Néanmoins cette page garde son utilité, faites une lecture en diagonale, j’imagine qu’il y a des choses qui peuvent vous servir. Je recopie quelques extraits ici, rapidement sans relire en détail, ça viendra plus tard, car évidemment certaines parties ne cadrent plus avec mes convictions (précisément pour le coté « toucher », sachant qu’il y a le update de 2022 quand même – j’ai fait du chemin quand même. Work in progress).
Le cheval flegmatique, paresseux, qui n’avance pas
* Update 2022: L’importance de la cadence
Entre temps j’ai pris quelques cours particuliers avec Gina Pitti, qui est formée à l’Ecole de Légèreté de Philippe Karl et j’ai réalisé à quel point le rythme, cette régularité dans le mouvement, est centrale pour le cheval, en particulier celui qui n’avance pas. Elle permet la décontraction, qui elle, est la condition sine qua non pour tout le reste, le calme concentré du cheval, sa motivation. J’ai réalisé à quel point c’est essentiel dans le cadre de ce stage, et dans la suite, avec un cheval qui m’avait poussé au bout de mes forces encore quelques mois avant et avec qui tout n’était que danse et harmonie après cette formation. Le changement était aussi radical que miraculeux et inespéré, bluffant. La revue de dressage allemand Dressur Studien a consacré un numéro entier au « Takt » que j’ai lu dans la suite, et dans un monde idéal j’aurais bientôt le temps d’en faire une petite synthèse en français. Car avant d’avoir rythmé le cheval, tout ce qui suivra ces paragraphes sur le rythme lui fera injustice ;).
Dans les grandes lignes: un cheval rythmé, c’est quand on peut compter, par ex. au pas, à chaque pas 1-2-3-4 et il n’y a pas de différence dans les temps, les mouvements se succèdent de façon régulière.
Exemple de manque de rythme: justement le cheval qui n’avance pas et se traine ses posterieurs: on va par ex. compter « 1-2-rien-rien- 3-4 » au pas. On peut donc définir le rythme aussi par ce qu’il n’est pas: le cheval ne se traine pas les pieds et ne se hâte pas en avant avec des petits pas saccadés. Et notre bassin doit parfaitement suivre voir donner ce rythme, dans un mouvement de « salsa » (au pas). Notre respiration doit être régulière aussi.

Dans ‘l’échelle de progression du dressage’, le rythme vient en premier, il est en quelque sorte la base de tout le reste même s’il serait simpliste de considérer que les différentes étapes de cette l’échelle se succèdent de façon linéaire : la décontraction qui suit le rythme dans cette pyramide favorise à son tour le rythme. Bel article ici sur le ryhtme et l’échelle de progression (en français). Article en anglais ici sur la « classical dressage training scale » et le rythme: « When we refer to rhythm, we are referring to the time between footfalls in your horse’s stride. Rhythm is a vital foundation for any ridden horse. It is essential for balance and cadence. Cadence is the animation within the strides. »
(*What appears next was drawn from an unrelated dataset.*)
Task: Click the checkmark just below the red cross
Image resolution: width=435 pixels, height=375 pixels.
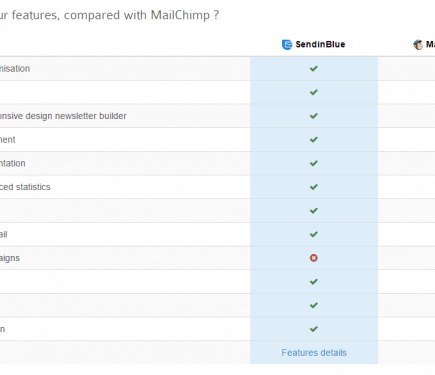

Le rythme est aussi important que difficile à expliquer. Demandez à approfondir ce point avec votre moniteur, sinon: annuaire pour trouver un enseignant de L’Ecole de Légèreté dans votre région ici . Donc aujourd’hui, mi-2022, je me sens davantage à l’aise dans le travail avec ces chevaux.*
Voici la version française de l’échelle de progression, de l’IFCE. L’IFCE parle aussi de niveaux et d’étapes, ce qui donne une fausse impression des propositions de cette échelle, cf. ci-après.
Edit 2025 suite à un commentaire très pertinent, reçu par mail, j’actualise le paragraphe sur l’échelle de progression: « pour l’échelle de progression, l’origine est allemande, je pense qu’il vaut mieux utiliser le mot schwung qui est plus que l’impulsion mais rebond (rebond + activité + impulsion = schwung) car l’impulsion doit être déjà là dans la correction des allures » (merci à Jean-Baptiste Poustis, Responsable pédagogique de la Société d’Equitation de Paris, voici son website).
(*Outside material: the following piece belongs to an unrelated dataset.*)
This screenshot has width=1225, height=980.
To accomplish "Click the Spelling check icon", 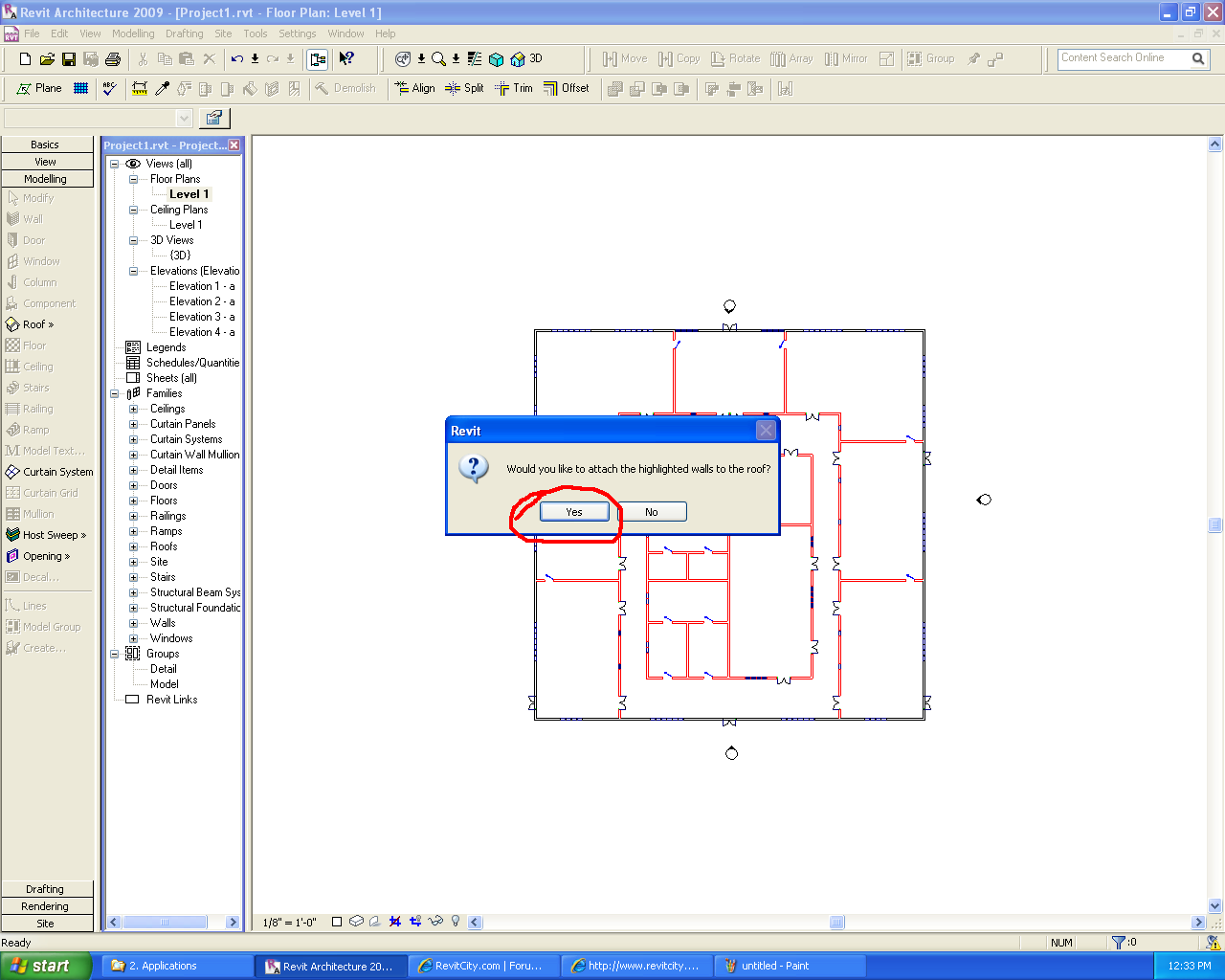I will [109, 89].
L’échelle de progression est en effet d’origine allemande (« Ausbildungsskala des Pferdes » ou « Skala der Pferdeausbildung »). La réaction ci-dessus me permet de compléter avec un autre point également essentiel.

Le Schwung n’est pas la seule notion à être mal traduite et donc mal utilisée, la Durchlässigkeit en est une autre, le terme anglais throughness ou en français perméabilité (?) est également insatisfaisant. Tout cela mériterait un article à part j’avoue mais je n’enseigne pas l’équitation, ce n’est pas mon métier. D’autres en parleront mieux que moi.
Par ailleurs, l’image d’une échelle donne l’impression qu’il s’agit d’une succession de séquences, cela évoque l’idée d’une linéarité dans le travail. On travaille point A puis point B. Rien n’est plus loin de la réalité, je cite le site de la Reiterlichen Vereinigung: « Les six points de l’échelle de formation ne sont pas à comprendre de façon schématique, mais systématique : ils s’influencent réciproquement et progressent pour partie parallèlement, tant dans l’ensemble de la formation du cheval que dans le travail quotidien monté. Associée à l’éducation au sol et au quotidien, l’échelle de formation développe constamment l’équilibre et la perméabilité / « souplesse-traversante » (Durchlässigkeit) du cheval, afin qu’à l’issue de sa formation celui-ci soit un cheval sain, obéissant, performant et source de joie durable pour son cavalier. » (traduit avec Grok)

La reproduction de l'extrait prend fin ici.